We want to predict what levels of the continuous stressor (on the x-axis) causes a 50% effect i.e how much of the stressor will impact 50% of the population. We can do this by interpolating onto the curve. I have used Vernables* dose.p function to do this. In this example I want to compare every EC50 against ‘factor a”s EC50 (represented in the red line).
Yep the code below looks intense but let me explain what is fundamentally going on here.
- We say what type of effect we want to see (here 50% is ec = 50).
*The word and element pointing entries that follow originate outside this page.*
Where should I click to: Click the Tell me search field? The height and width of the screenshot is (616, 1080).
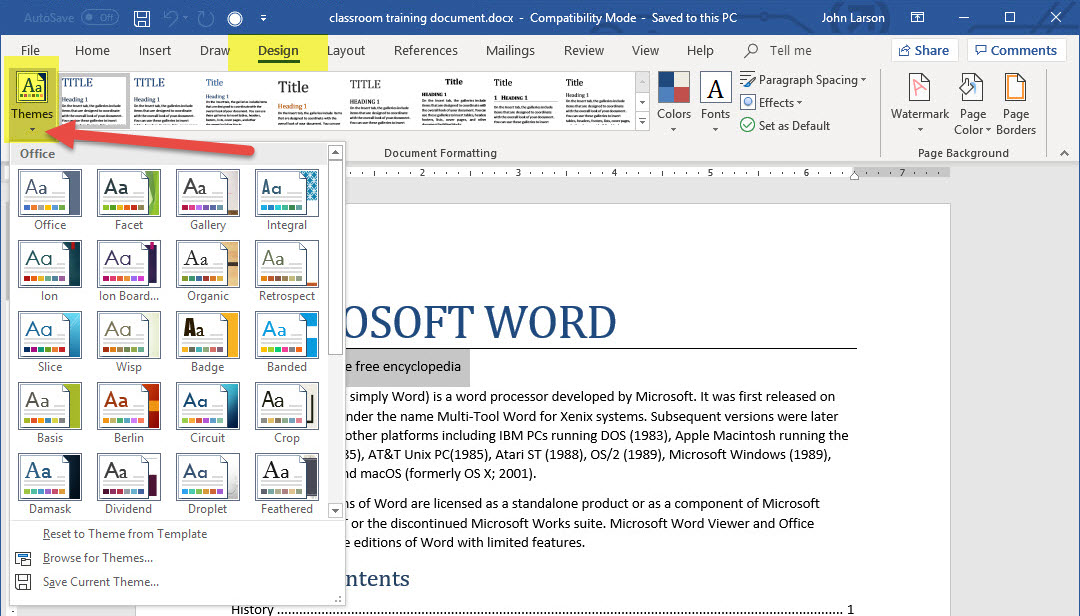790,50
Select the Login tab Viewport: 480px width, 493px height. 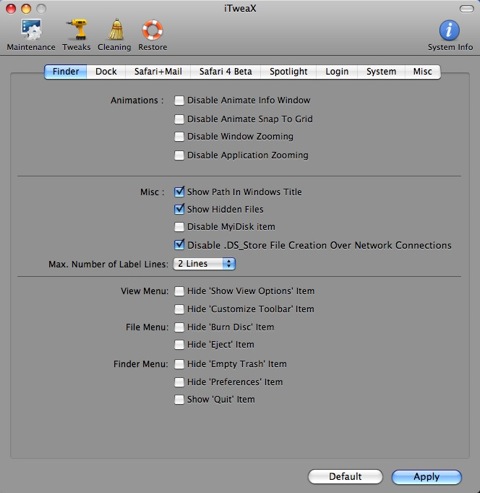pos(337,72)
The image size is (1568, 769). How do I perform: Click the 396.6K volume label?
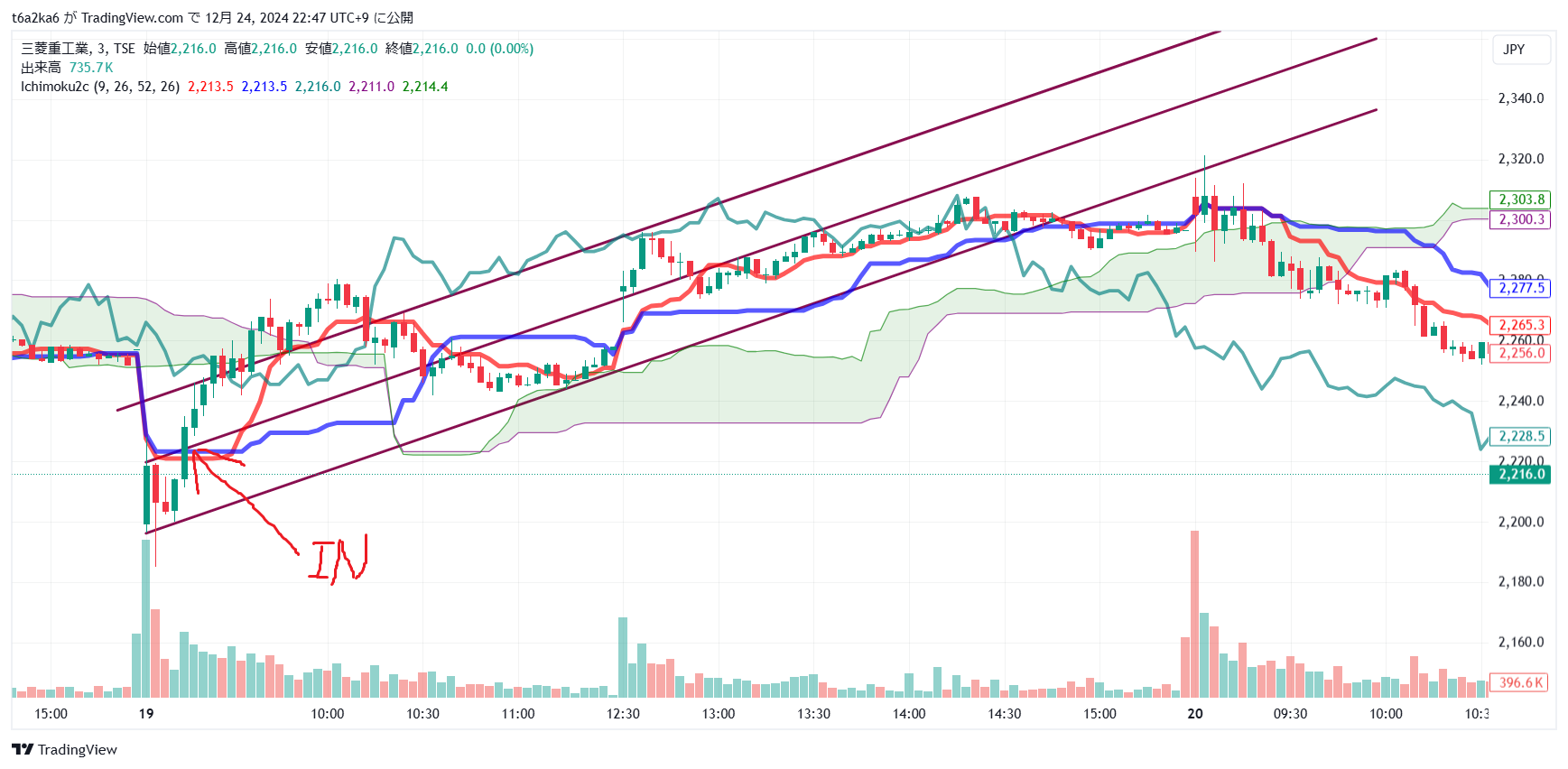(1519, 682)
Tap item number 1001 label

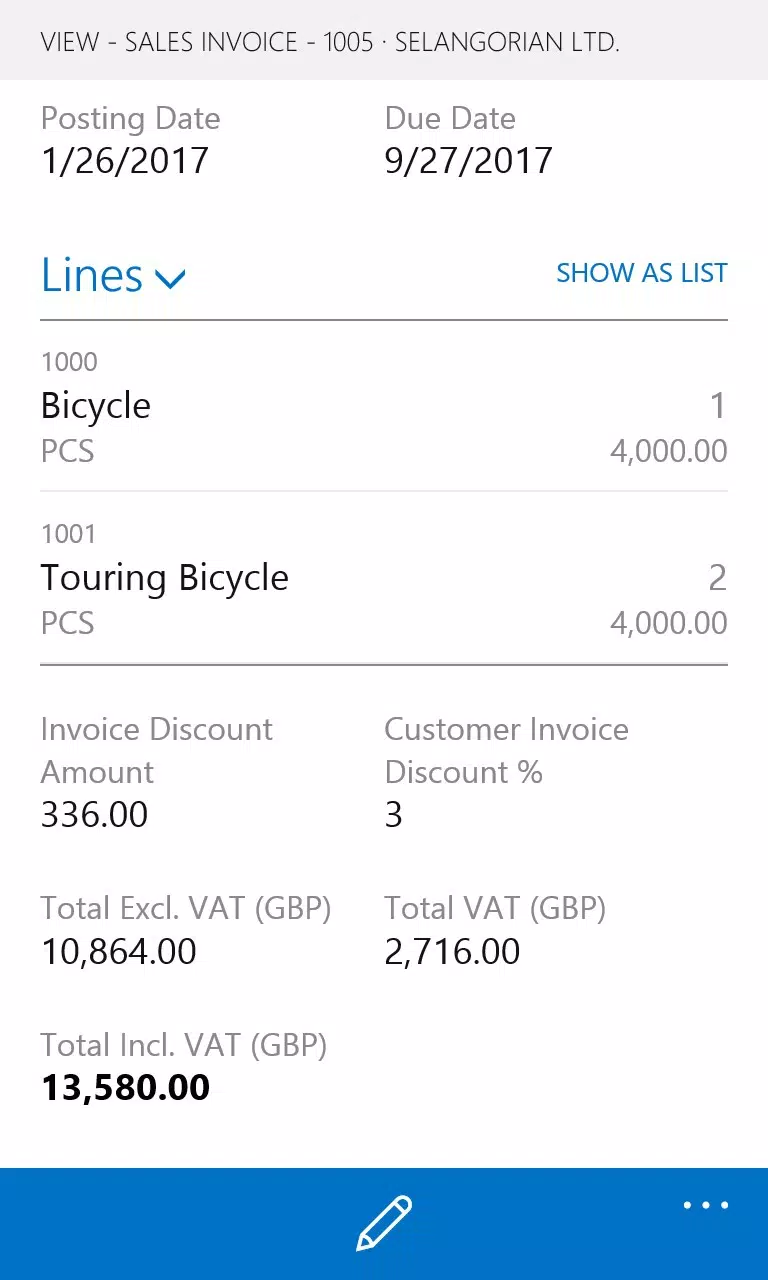tap(69, 534)
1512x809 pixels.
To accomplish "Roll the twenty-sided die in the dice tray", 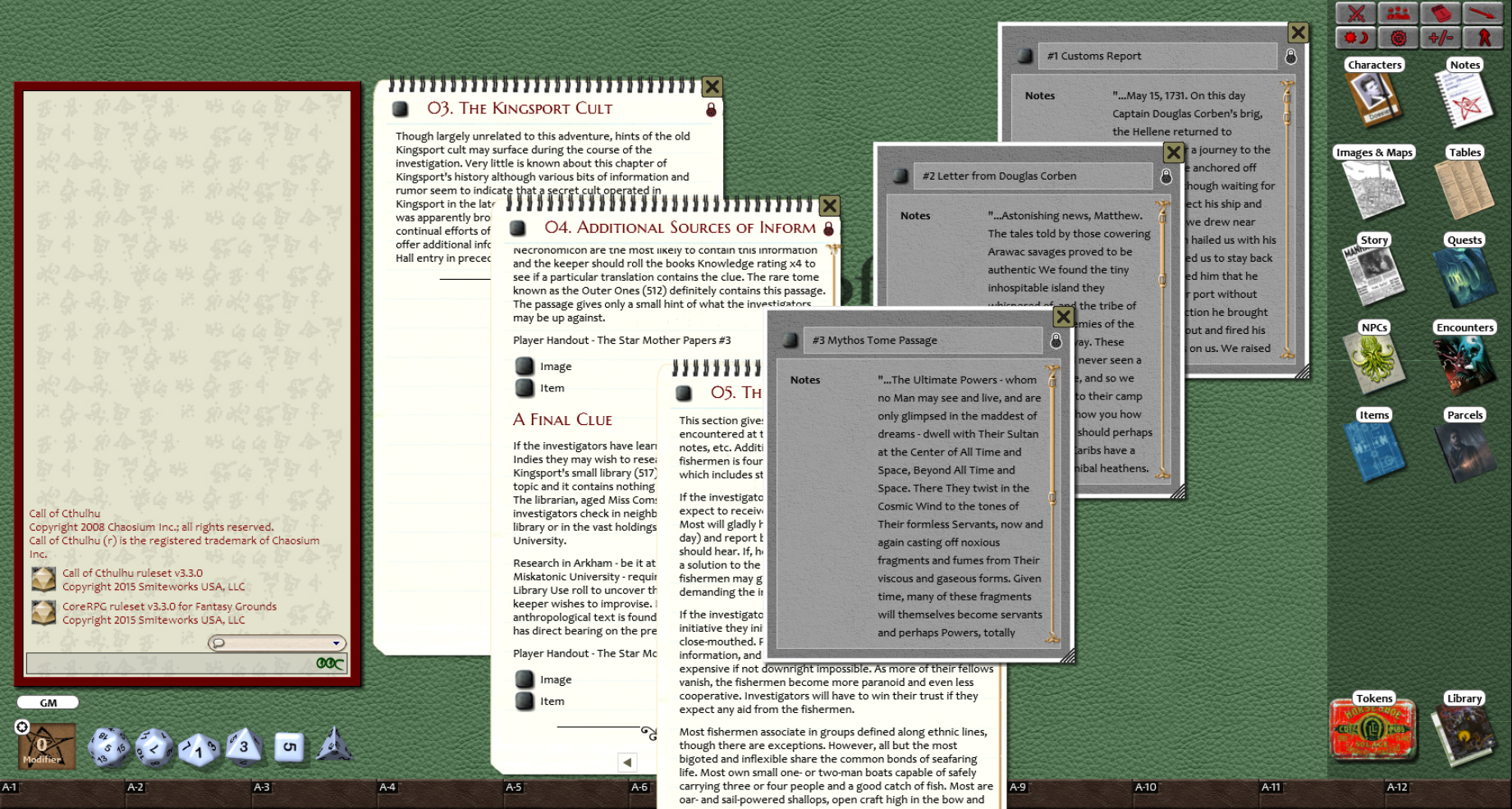I will click(111, 747).
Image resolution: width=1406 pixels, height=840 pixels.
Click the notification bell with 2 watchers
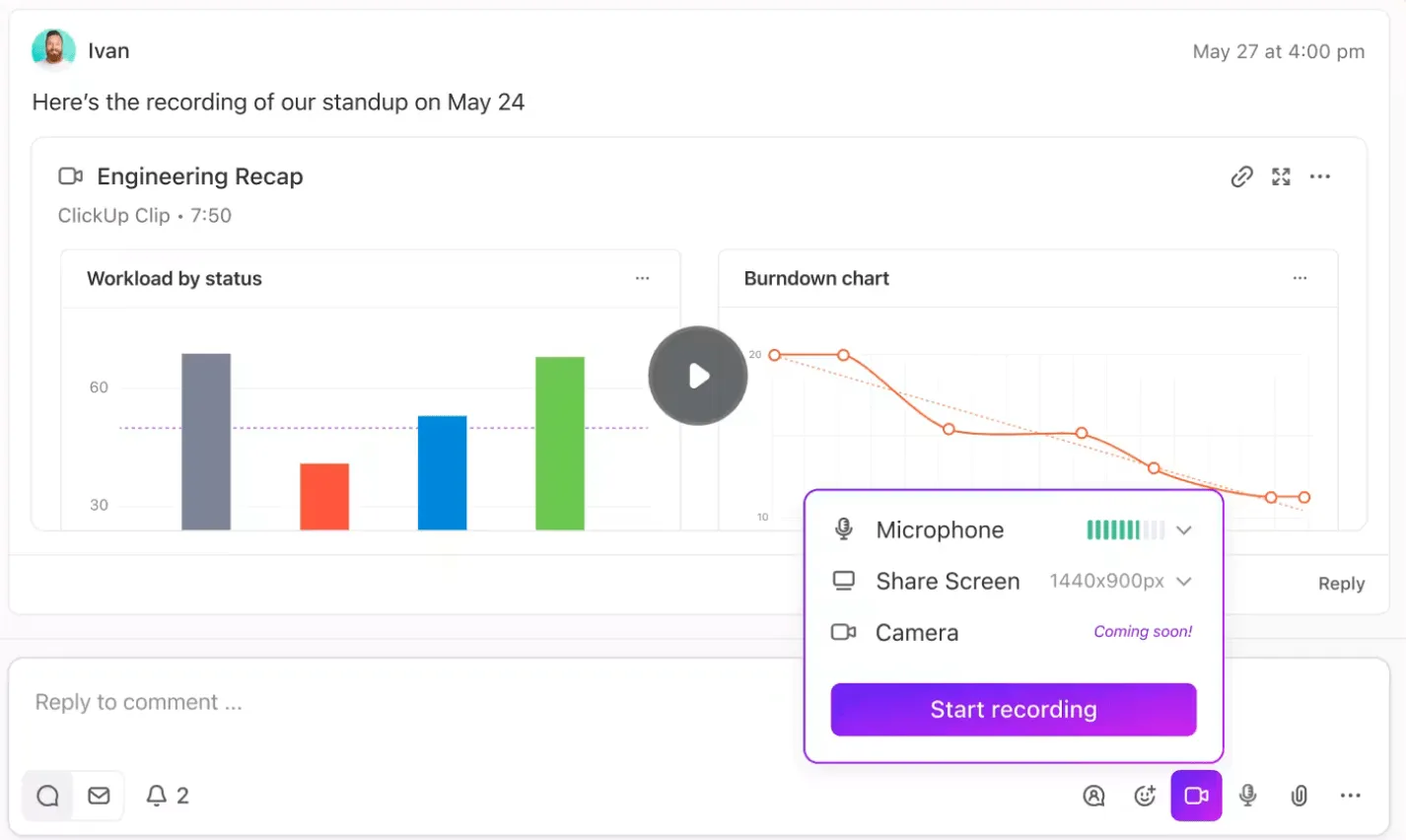coord(168,796)
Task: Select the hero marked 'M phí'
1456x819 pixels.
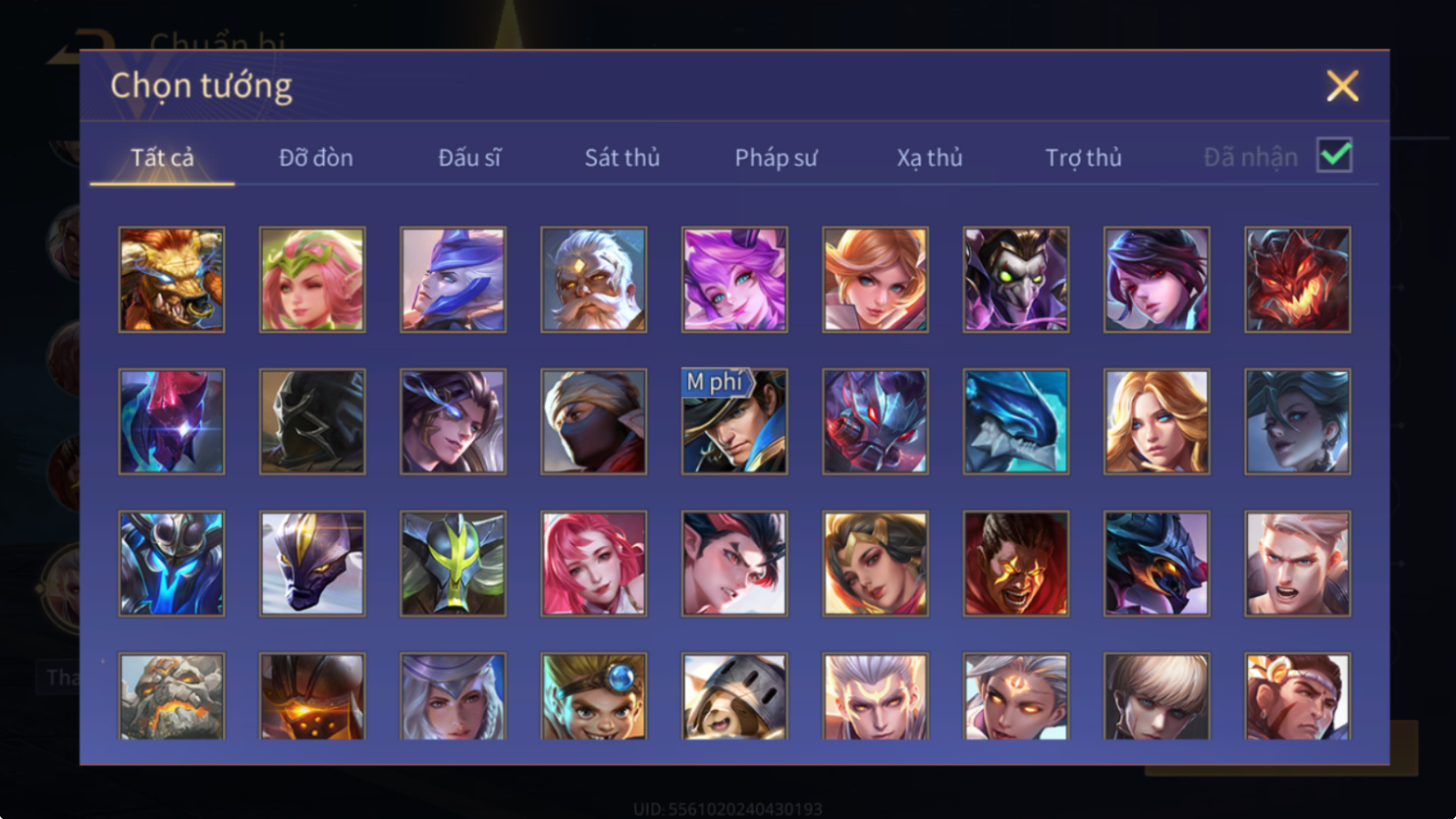Action: pyautogui.click(x=734, y=421)
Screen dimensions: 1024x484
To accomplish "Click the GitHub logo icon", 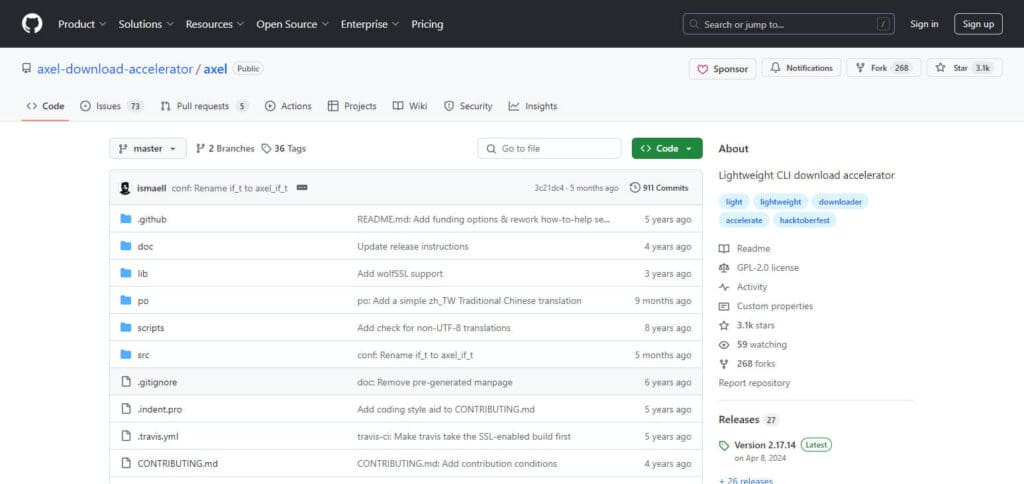I will pos(32,24).
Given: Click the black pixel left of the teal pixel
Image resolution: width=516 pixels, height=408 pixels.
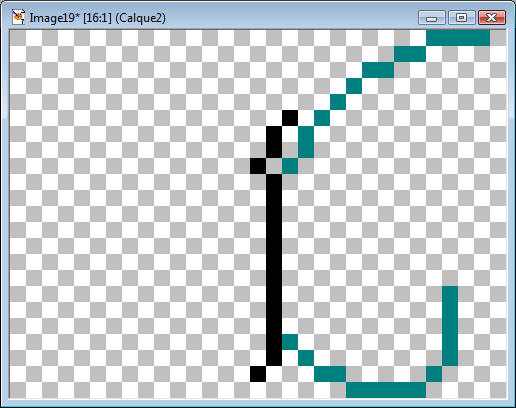Looking at the screenshot, I should coord(258,166).
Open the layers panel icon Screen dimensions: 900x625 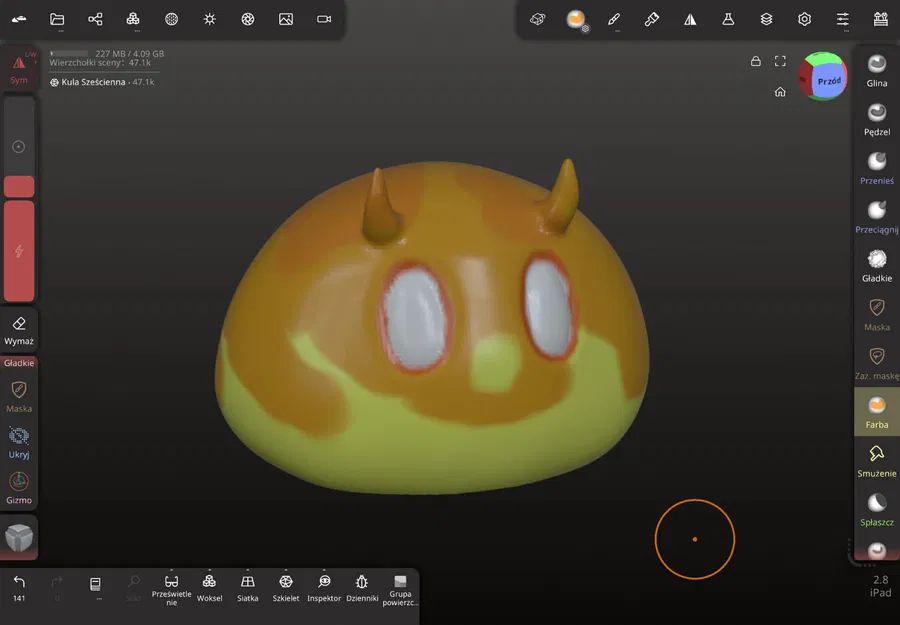pos(765,18)
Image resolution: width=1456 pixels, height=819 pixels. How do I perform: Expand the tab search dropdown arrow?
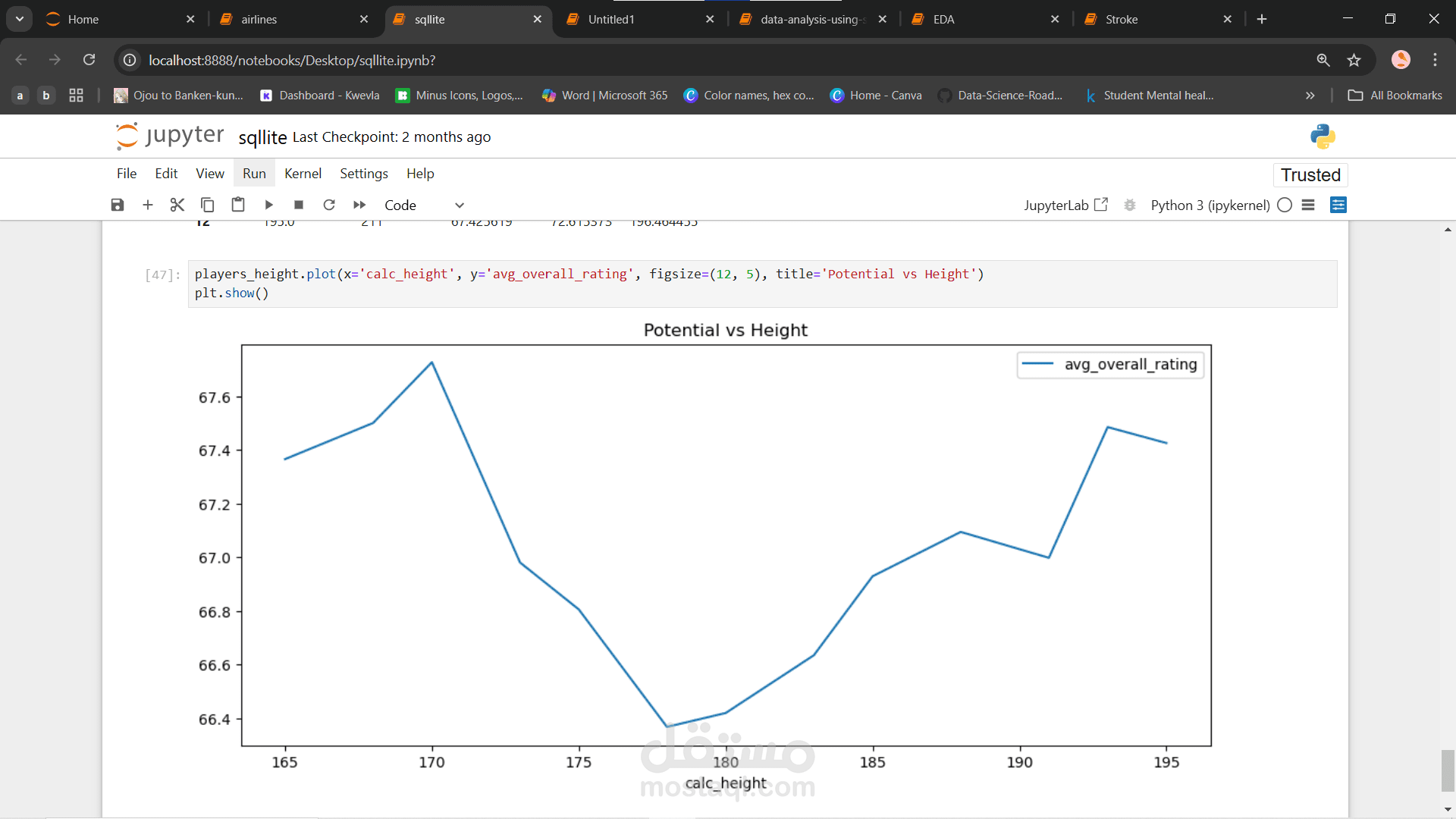(20, 19)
- Work out the top of each model at the control
- Find 50% from that.
- Get everything on the logit scale ready for interpolation
- Interpolate for the mean for each curve. Note the model needs to be releved to get the coefficients for the second curve.
- Use some variance-co-variance to get the standard errors
- Use the old Wald approximation to approximate the 95% confidence intervals
- Wrap everything into a data.frame
- This needs to be done for each curve, so I ‘relevel’ for each factor.
#6) Getting ECx’s
ec = 50 #put in your ecx here
library(dplyr)
group.fac <-df.x %>% group_by(factor)%>%summarise(estimate = max(prediction))%>%as.data.frame()
top1 = group.fac$estimate[1] #the modelled control of factor 1
inhib1 = top1 -((ec/100) * top1) #an x% decrease from the control for factor 1
library(VGAM)
eta1 <- logit(inhib1)
data1$factor <- relevel(data1$factor, ref = “b”) #set reference levels for GLMs
md2 <- glmmTMB(cbind(suc,(tot-suc))~raw.x*factor+(1|obs) ,data1,family=’binomial’ )
data1$factor <- relevel(data1$factor, ref = “c”) #set reference levels for GLMs
md3 <- glmmTMB(cbind(suc,(tot-suc))~raw.x*factor+(1|obs) ,data1,family=’binomial’ )
data1$factor = factor(data1$factor,levels = c(“a”, “b”, “c”)) #Set levels in order for model
betas1 = fixef(md1)$cond[1:2] #intercept and slope for ref 1
betas2 = fixef(md2)$cond[1:2] #intercept and slope for ref 2
betas3 = fixef(md3)$cond[1:2]
ecx1 <- (eta1 – betas1[1])/betas1[2]
ecx2 <- (eta1 – betas2[1])/betas2[2]
ecx3 <- (eta1 – betas3[1])/betas3[2]
pd1 <- -cbind(1, ecx1)/betas1[2]
pd2 <- -cbind(1, ecx2)/betas2[2]
pd3 <- -cbind(1, ecx3)/betas3[2]
ff1 = as.matrix(vcov(md1)$cond[1:2,1:2])
ff2 = as.matrix(vcov(md2)$cond[1:2,1:2])
ff3 = as.matrix(vcov(md3)$cond[1:2,1:2])
ec.se1 <- sqrt(((pd1 %*% ff1 )* pd1) %*% c(1, 1))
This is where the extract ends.